He added that Hanson should unite people, rather than dividing them.

“She should be an Australian leader, not a leader for fear and paranoia,” he added.

Trad was referring to a poll conducted by Essential and published in The Guardian.

It found 49 per cent of 1,000 respondents believed Muslims should be banned from the country, while 40 per cent disagreed.

Sixty per cent of those supporting the ban were Liberal voters, 40 per cent Labor and 34 per cent Greens.

Muslims, who have been in Australia for more than 200 years, make up 1.7 percent of its 20-million population.

Islam is the country’s second largest religion after Christianity.

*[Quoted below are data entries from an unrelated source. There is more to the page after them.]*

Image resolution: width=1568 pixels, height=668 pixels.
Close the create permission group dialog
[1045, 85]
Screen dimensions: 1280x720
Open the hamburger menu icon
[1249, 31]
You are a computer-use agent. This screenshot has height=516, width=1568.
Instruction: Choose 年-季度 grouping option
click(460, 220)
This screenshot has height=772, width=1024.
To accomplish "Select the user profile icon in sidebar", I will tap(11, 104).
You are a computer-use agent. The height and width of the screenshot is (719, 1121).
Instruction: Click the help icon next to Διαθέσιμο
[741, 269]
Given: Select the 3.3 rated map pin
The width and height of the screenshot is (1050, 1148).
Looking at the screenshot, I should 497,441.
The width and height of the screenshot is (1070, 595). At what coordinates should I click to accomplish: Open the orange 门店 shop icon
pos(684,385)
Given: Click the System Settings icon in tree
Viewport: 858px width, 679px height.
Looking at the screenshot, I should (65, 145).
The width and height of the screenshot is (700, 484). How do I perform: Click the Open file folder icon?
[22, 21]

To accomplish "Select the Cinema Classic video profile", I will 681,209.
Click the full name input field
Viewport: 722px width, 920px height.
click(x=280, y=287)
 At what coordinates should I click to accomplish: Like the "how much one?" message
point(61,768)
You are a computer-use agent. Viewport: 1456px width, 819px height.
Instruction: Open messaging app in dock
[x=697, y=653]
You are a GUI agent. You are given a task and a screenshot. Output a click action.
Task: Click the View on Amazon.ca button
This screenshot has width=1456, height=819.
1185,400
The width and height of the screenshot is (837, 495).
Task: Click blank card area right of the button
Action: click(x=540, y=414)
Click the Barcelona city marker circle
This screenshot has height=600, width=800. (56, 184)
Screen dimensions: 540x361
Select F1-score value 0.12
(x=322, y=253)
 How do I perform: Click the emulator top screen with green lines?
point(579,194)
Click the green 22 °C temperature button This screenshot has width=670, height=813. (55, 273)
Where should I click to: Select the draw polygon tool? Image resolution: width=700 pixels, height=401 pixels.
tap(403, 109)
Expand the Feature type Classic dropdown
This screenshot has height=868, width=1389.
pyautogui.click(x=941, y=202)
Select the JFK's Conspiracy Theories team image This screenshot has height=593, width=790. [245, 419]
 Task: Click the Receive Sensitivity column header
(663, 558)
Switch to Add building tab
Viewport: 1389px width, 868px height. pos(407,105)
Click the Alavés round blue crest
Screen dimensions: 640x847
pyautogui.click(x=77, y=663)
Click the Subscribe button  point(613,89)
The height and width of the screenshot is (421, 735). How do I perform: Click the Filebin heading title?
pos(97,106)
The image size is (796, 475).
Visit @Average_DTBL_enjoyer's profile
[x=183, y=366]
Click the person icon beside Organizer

In post 9/11 Australia, Muslims have been haunted with suspicion and have had their patriotism questioned.

Historic Contributions

Peter Doukas, deputy chair of the Federation of Ethnic Communities’ Councils of Australia, challenged the results of the poll, stressing that Australian Muslims’ contribution to society harked back to the Afghan cameleers who arrived in 1860, helping to develop Central Australia.

“While we are disappointed in this poll result, we are more vigilant than ever to engage with people who have chosen in this way,” he told SBS.

Doukas said the council’s challenge was to ensure multiculturalism was posed as a “success story”.

“We must separate defense and national security and personal security, from integration and multiculturalism.”

Labor leader Bill Shorten said Australians should remember they lived in an immigrant country.

“Other than our first Australians we all came from somewhere else,” he told reporters in Adelaide.

“Only crazies” wouldn’t support western Liberal democracy, he said.

“We would be playing into the hands of the crazies, of the fundamentalists, of those who hate the Australian way of life by somehow saying that that religion, Islam, is incompatible with western democracy.”

Hanson’s proposal to ban Muslims was widely rejected by senior government figures including Prime Minister Malcolm Turnbull.

On Tuesday, he told the United Nations that Australia’s success stems from its multicultural values.

He also announced on Wednesday that Australia would keep its refugee intake at nearly 19,000 a year as well as include Central Americans in a fresh intake program.

“At a time when global concern around immigration and border control is rising, the need to build community support for migration has never been clearer,” he said.